**EXERCISE DESCRIPTION**
Reproduce each of the entries below word for word, keeping every line unchanged.

--------------------

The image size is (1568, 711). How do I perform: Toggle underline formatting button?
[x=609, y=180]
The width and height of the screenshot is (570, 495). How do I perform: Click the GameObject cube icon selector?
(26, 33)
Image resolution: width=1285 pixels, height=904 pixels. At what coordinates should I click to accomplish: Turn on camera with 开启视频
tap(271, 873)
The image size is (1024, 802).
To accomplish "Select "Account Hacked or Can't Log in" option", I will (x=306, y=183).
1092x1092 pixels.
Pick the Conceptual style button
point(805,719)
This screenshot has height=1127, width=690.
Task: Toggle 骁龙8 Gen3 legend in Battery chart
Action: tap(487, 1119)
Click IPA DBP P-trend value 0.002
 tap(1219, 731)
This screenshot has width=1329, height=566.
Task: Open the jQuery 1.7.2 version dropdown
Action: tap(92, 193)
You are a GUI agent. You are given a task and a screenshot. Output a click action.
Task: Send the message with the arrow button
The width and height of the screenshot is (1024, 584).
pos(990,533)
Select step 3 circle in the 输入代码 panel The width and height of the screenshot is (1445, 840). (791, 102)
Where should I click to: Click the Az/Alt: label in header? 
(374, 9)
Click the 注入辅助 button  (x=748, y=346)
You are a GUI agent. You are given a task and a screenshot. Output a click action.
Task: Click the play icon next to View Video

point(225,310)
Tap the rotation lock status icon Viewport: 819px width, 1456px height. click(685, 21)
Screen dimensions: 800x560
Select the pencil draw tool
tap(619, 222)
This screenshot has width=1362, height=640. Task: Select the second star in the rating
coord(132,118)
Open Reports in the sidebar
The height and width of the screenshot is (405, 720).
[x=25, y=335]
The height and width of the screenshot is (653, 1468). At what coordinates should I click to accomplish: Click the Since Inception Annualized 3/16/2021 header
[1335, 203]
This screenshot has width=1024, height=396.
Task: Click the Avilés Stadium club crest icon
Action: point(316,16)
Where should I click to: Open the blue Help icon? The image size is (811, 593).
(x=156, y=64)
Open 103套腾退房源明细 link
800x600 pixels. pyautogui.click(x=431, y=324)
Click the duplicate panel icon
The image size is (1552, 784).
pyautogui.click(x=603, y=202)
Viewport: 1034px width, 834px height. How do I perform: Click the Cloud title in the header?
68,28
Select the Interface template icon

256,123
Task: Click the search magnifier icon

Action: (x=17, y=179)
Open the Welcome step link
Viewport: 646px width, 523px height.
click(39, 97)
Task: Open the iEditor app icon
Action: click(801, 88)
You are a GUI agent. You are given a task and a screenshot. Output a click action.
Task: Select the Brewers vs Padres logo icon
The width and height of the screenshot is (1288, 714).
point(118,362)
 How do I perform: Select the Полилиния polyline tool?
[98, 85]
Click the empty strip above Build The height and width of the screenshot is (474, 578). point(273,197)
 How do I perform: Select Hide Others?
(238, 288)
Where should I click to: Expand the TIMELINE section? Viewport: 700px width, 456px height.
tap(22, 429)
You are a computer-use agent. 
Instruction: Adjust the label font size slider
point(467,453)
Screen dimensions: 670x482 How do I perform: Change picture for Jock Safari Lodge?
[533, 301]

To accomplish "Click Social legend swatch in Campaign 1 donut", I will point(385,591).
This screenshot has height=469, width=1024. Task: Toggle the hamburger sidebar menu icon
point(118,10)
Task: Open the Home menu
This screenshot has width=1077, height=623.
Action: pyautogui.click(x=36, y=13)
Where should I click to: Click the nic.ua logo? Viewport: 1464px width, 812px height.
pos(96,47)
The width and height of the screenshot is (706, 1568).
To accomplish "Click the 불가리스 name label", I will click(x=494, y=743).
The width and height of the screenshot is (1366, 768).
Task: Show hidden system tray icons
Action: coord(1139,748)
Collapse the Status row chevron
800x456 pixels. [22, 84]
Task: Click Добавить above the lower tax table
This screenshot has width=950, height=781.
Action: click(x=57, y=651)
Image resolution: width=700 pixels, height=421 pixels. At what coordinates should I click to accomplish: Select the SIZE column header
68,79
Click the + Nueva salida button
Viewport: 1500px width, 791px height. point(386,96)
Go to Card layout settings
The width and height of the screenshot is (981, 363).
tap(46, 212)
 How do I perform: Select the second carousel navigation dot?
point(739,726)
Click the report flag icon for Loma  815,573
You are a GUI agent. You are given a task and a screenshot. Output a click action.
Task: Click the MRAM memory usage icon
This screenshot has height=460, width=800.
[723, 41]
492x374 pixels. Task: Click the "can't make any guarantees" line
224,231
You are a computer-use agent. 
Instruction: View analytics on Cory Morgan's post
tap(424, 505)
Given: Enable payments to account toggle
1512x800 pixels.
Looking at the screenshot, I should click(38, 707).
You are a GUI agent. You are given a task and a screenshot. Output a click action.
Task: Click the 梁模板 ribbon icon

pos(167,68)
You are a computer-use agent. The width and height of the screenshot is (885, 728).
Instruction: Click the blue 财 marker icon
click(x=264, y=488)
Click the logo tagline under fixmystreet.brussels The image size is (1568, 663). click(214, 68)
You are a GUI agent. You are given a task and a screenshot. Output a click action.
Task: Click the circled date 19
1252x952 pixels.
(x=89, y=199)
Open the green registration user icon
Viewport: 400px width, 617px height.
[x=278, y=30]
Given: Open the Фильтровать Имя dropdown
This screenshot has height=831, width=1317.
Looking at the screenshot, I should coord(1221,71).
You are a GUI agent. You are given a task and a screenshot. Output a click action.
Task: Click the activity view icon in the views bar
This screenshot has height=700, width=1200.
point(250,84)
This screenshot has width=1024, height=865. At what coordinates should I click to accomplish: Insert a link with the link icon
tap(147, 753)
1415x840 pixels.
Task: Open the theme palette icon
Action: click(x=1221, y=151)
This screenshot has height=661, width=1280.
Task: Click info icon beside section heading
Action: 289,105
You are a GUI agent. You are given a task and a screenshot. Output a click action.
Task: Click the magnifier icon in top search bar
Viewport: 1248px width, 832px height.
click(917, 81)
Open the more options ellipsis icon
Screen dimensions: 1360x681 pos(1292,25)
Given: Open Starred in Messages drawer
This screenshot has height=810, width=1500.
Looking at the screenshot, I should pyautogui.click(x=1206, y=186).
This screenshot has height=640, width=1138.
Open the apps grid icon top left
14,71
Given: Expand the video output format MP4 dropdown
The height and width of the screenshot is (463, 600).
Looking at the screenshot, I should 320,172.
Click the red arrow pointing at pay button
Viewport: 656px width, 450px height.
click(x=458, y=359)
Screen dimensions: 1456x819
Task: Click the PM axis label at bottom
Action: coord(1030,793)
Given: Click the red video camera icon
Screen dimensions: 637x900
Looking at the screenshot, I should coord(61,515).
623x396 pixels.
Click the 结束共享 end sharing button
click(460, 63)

--------------------

**RESULT OF THIS TASK**
The image size is (1568, 711). How do I perform: Toggle underline formatting button?
[x=609, y=180]
The width and height of the screenshot is (570, 495). How do I perform: Click the GameObject cube icon selector?
(26, 33)
Image resolution: width=1285 pixels, height=904 pixels. At what coordinates should I click to accomplish: Turn on camera with 开启视频
tap(271, 873)
The image size is (1024, 802).
To accomplish "Select "Account Hacked or Can't Log in" option", I will (x=306, y=183).
1092x1092 pixels.
Pick the Conceptual style button
point(805,719)
This screenshot has height=1127, width=690.
Task: Toggle 骁龙8 Gen3 legend in Battery chart
Action: tap(487, 1119)
Click IPA DBP P-trend value 0.002
 tap(1219, 731)
This screenshot has width=1329, height=566.
Task: Open the jQuery 1.7.2 version dropdown
Action: tap(92, 193)
You are a GUI agent. You are given a task and a screenshot. Output a click action.
Task: Send the message with the arrow button
The width and height of the screenshot is (1024, 584).
pos(990,533)
Select step 3 circle in the 输入代码 panel The width and height of the screenshot is (1445, 840). (791, 102)
Where should I click to: Click the Az/Alt: label in header? 
(374, 9)
Click the 注入辅助 button  (x=748, y=346)
You are a GUI agent. You are given a task and a screenshot. Output a click action.
Task: Click the play icon next to View Video

point(225,310)
Tap the rotation lock status icon Viewport: 819px width, 1456px height. click(685, 21)
Screen dimensions: 800x560
Select the pencil draw tool
tap(619, 222)
This screenshot has width=1362, height=640. Task: Select the second star in the rating
coord(132,118)
Open Reports in the sidebar
The height and width of the screenshot is (405, 720).
[x=25, y=335]
The height and width of the screenshot is (653, 1468). At what coordinates should I click to accomplish: Click the Since Inception Annualized 3/16/2021 header
[1335, 203]
This screenshot has width=1024, height=396.
Task: Click the Avilés Stadium club crest icon
Action: point(316,16)
Where should I click to: Open the blue Help icon? The image size is (811, 593).
(x=156, y=64)
Open 103套腾退房源明细 link
800x600 pixels. pyautogui.click(x=431, y=324)
Click the duplicate panel icon
The image size is (1552, 784).
pyautogui.click(x=603, y=202)
Viewport: 1034px width, 834px height. How do I perform: Click the Cloud title in the header?
68,28
Select the Interface template icon

256,123
Task: Click the search magnifier icon

Action: (x=17, y=179)
Open the Welcome step link
Viewport: 646px width, 523px height.
click(39, 97)
Task: Open the iEditor app icon
Action: click(801, 88)
You are a GUI agent. You are given a task and a screenshot. Output a click action.
Task: Select the Brewers vs Padres logo icon
The width and height of the screenshot is (1288, 714).
point(118,362)
 How do I perform: Select the Полилиния polyline tool?
[98, 85]
Click the empty strip above Build The height and width of the screenshot is (474, 578). point(273,197)
 How do I perform: Select Hide Others?
(238, 288)
Where should I click to: Expand the TIMELINE section? Viewport: 700px width, 456px height.
tap(22, 429)
You are a computer-use agent. 
Instruction: Adjust the label font size slider
point(467,453)
Screen dimensions: 670x482 How do I perform: Change picture for Jock Safari Lodge?
[533, 301]

To accomplish "Click Social legend swatch in Campaign 1 donut", I will point(385,591).
This screenshot has height=469, width=1024. Task: Toggle the hamburger sidebar menu icon
point(118,10)
Task: Open the Home menu
This screenshot has width=1077, height=623.
Action: pyautogui.click(x=36, y=13)
Where should I click to: Click the nic.ua logo? Viewport: 1464px width, 812px height.
pos(96,47)
The width and height of the screenshot is (706, 1568).
To accomplish "Click the 불가리스 name label", I will click(x=494, y=743).
The width and height of the screenshot is (1366, 768).
Task: Show hidden system tray icons
Action: coord(1139,748)
Collapse the Status row chevron
800x456 pixels. [22, 84]
Task: Click Добавить above the lower tax table
This screenshot has width=950, height=781.
Action: click(x=57, y=651)
Image resolution: width=700 pixels, height=421 pixels. At what coordinates should I click to accomplish: Select the SIZE column header
68,79
Click the + Nueva salida button
Viewport: 1500px width, 791px height. point(386,96)
Go to Card layout settings
The width and height of the screenshot is (981, 363).
tap(46, 212)
 How do I perform: Select the second carousel navigation dot?
point(739,726)
Click the report flag icon for Loma  815,573
You are a GUI agent. You are given a task and a screenshot. Output a click action.
Task: Click the MRAM memory usage icon
This screenshot has height=460, width=800.
[723, 41]
492x374 pixels. Task: Click the "can't make any guarantees" line
224,231
You are a computer-use agent. 
Instruction: View analytics on Cory Morgan's post
tap(424, 505)
Given: Enable payments to account toggle
1512x800 pixels.
Looking at the screenshot, I should click(38, 707).
You are a GUI agent. You are given a task and a screenshot. Output a click action.
Task: Click the 梁模板 ribbon icon

pos(167,68)
You are a computer-use agent. The width and height of the screenshot is (885, 728).
Instruction: Click the blue 财 marker icon
click(x=264, y=488)
Click the logo tagline under fixmystreet.brussels The image size is (1568, 663). click(214, 68)
You are a GUI agent. You are given a task and a screenshot. Output a click action.
Task: Click the circled date 19
1252x952 pixels.
(x=89, y=199)
Open the green registration user icon
Viewport: 400px width, 617px height.
[x=278, y=30]
Given: Open the Фильтровать Имя dropdown
This screenshot has height=831, width=1317.
Looking at the screenshot, I should coord(1221,71).
You are a GUI agent. You are given a task and a screenshot. Output a click action.
Task: Click the activity view icon in the views bar
This screenshot has height=700, width=1200.
point(250,84)
This screenshot has width=1024, height=865. At what coordinates should I click to accomplish: Insert a link with the link icon
tap(147, 753)
1415x840 pixels.
Task: Open the theme palette icon
Action: click(x=1221, y=151)
This screenshot has height=661, width=1280.
Task: Click info icon beside section heading
Action: 289,105
You are a GUI agent. You are given a task and a screenshot. Output a click action.
Task: Click the magnifier icon in top search bar
Viewport: 1248px width, 832px height.
click(917, 81)
Open the more options ellipsis icon
Screen dimensions: 1360x681 pos(1292,25)
Given: Open Starred in Messages drawer
This screenshot has height=810, width=1500.
Looking at the screenshot, I should pyautogui.click(x=1206, y=186).
This screenshot has height=640, width=1138.
Open the apps grid icon top left
14,71
Given: Expand the video output format MP4 dropdown
The height and width of the screenshot is (463, 600).
Looking at the screenshot, I should 320,172.
Click the red arrow pointing at pay button
Viewport: 656px width, 450px height.
click(x=458, y=359)
Screen dimensions: 1456x819
Task: Click the PM axis label at bottom
Action: coord(1030,793)
Given: Click the red video camera icon
Screen dimensions: 637x900
Looking at the screenshot, I should coord(61,515).
623x396 pixels.
Click the 结束共享 end sharing button
click(460, 63)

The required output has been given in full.